Machine learning is everywhere these days, but it’s usually more or less invisible: it sits in the background, optimizing audio or picking out faces in images. But this new system is not only visible, but physical: it performs AI-type analysis not by crunching numbers, but by bending light. It’s weird and unique, but counter-intuitively, it’s an excellent demonstration of how deceptively simple these “artificial intelligence” systems are.
Machine learning systems, which we frequently refer to as a form of artificial intelligence, at their heart are just a series of calculations made on a set of data, each building on the last or feeding back into a loop. The calculations themselves aren’t particularly complex — though they aren’t the kind of math you’d want to do with a pen and paper. Ultimately all that simple math produces a probability that the data going in is a match for various patterns it has “learned” to recognize.
The thing is, though, that once these “layers” have been “trained” and the math finalized, in many ways it’s performing the same calculations over and over again. Usually that just means it can be optimized and won’t take up that much space or CPU power. But researchers from UCLA show that it can literally be solidified, the layers themselves actual 3D-printed layers of transparent material, imprinted with complex diffraction patterns that do to light going through them what the math would have done to numbers.
If that’s a bit much to wrap your head around, think of a mechanical calculator. Nowadays it’s all done digitally in computer logic, but back in the day calculators used actual mechanical pieces moving around — something adding up to ten would literally cause some piece to move to a new position. In a way this “diffractive deep neural network” is a lot like that: it uses and manipulates physical representations of numbers rather than electronic ones.
As the researchers put it:
Each point on a given layer either transmits or reflects an incoming wave, which represents an artificial neuron that is connected to other neurons of the following layers through optical diffraction. By altering the phase and amplitude, each “neuron” is tunable.
“Our all-optical deep learning framework can perform, at the speed of light, various complex functions that computer-based neural networks can implement,” write the researchers in the paper describing their system, published today in Science.

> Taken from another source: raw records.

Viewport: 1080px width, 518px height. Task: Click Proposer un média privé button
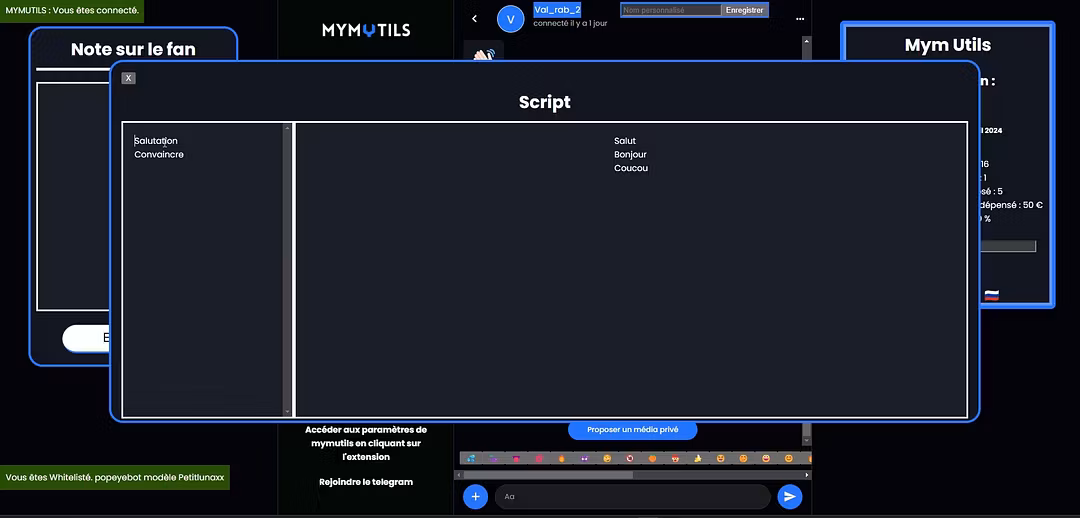[632, 430]
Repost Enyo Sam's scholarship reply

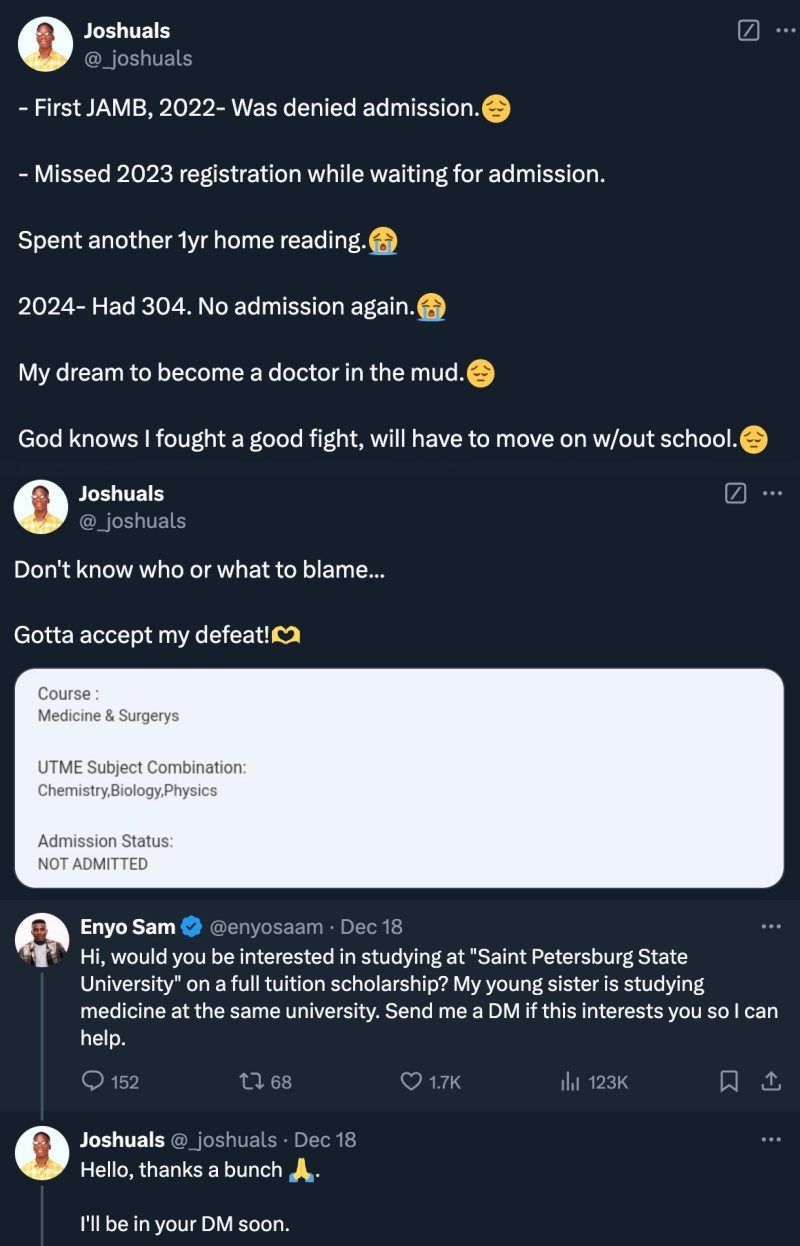coord(251,1081)
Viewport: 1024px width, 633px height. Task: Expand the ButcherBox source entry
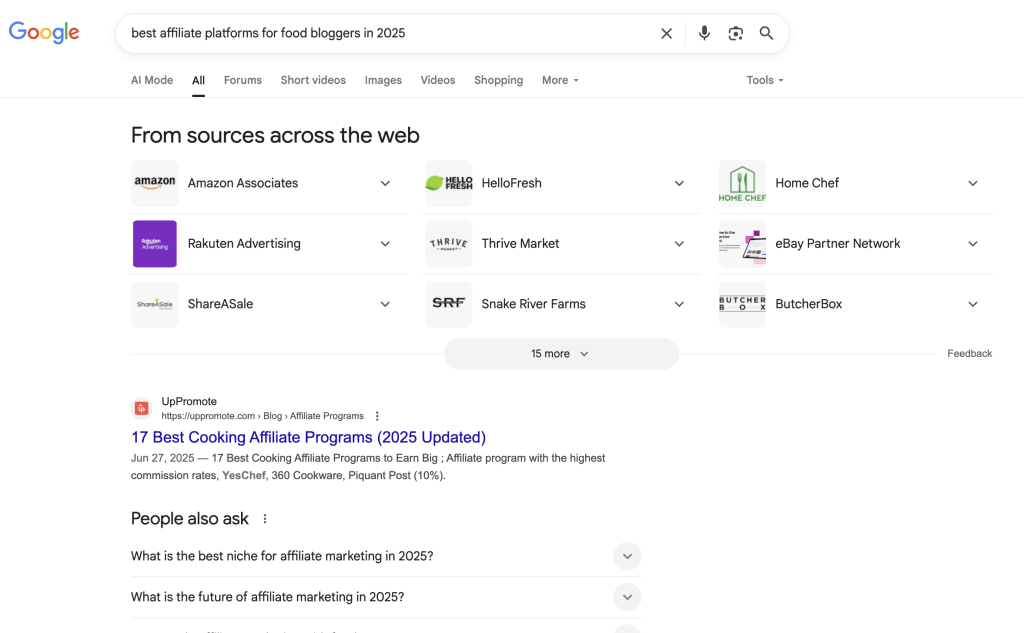tap(973, 304)
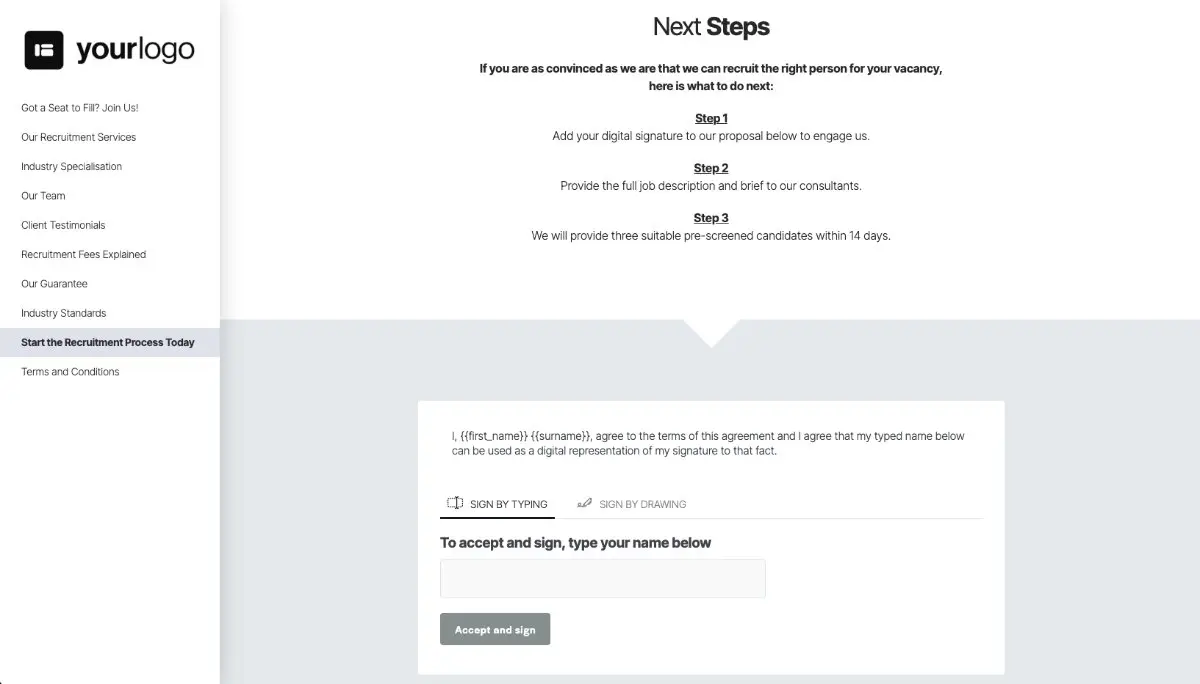Screen dimensions: 1200x684
Task: Click the pen icon beside SIGN BY DRAWING
Action: pyautogui.click(x=584, y=503)
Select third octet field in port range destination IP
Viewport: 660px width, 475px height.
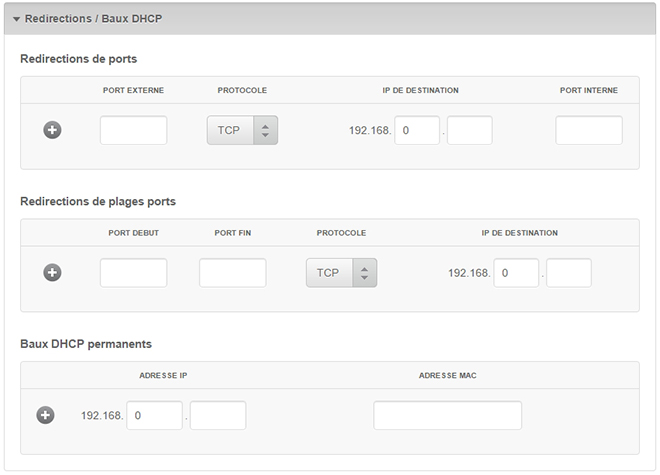pyautogui.click(x=516, y=273)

To demonstrate it they trained a deep learning model to recognize handwritten numerals. Once it was final, they took the layers of matrix math and converted it into a series of optical transformations. For example, a layer might add values together by refocusing the light from both onto a single area of the next layer — the real calculations are much more complex, but hopefully you get the idea.
By arranging millions of these tiny transformations on the printed plates, the light that enters one end comes out the other structured in such a way that the system can tell whether it’s a 1, 2, 3, and so on with better than 90 percent accuracy.
What use is that, you ask? Well, none in its current form. But neural networks are extremely flexible tools, and it would be perfectly possible to have a system recognize letters instead of numbers, making an optical character recognition system work totally in hardware with almost no power or calculation required. And why not basic face or figure recognition, no CPU necessary? How useful would that be to have in your camera?
The real limitations here are manufacturing ones: it’s difficult to create the diffractive plates with the level of precision required to perform some of the more demanding processing. After all, if you need to calculate something to the seventh decimal place, but the printed version is only accurate to the third, you’re going to run into trouble.
This is only a proof of concept — there’s no dire need for giant number-recognition machines — but it’s a fascinating one. The idea could prove to be influential in camera and machine learning technology — structuring light and data in the physical world rather than the digital one. It may feel like it’s going backwards, but perhaps the pendulum is simply swinging back the other direction.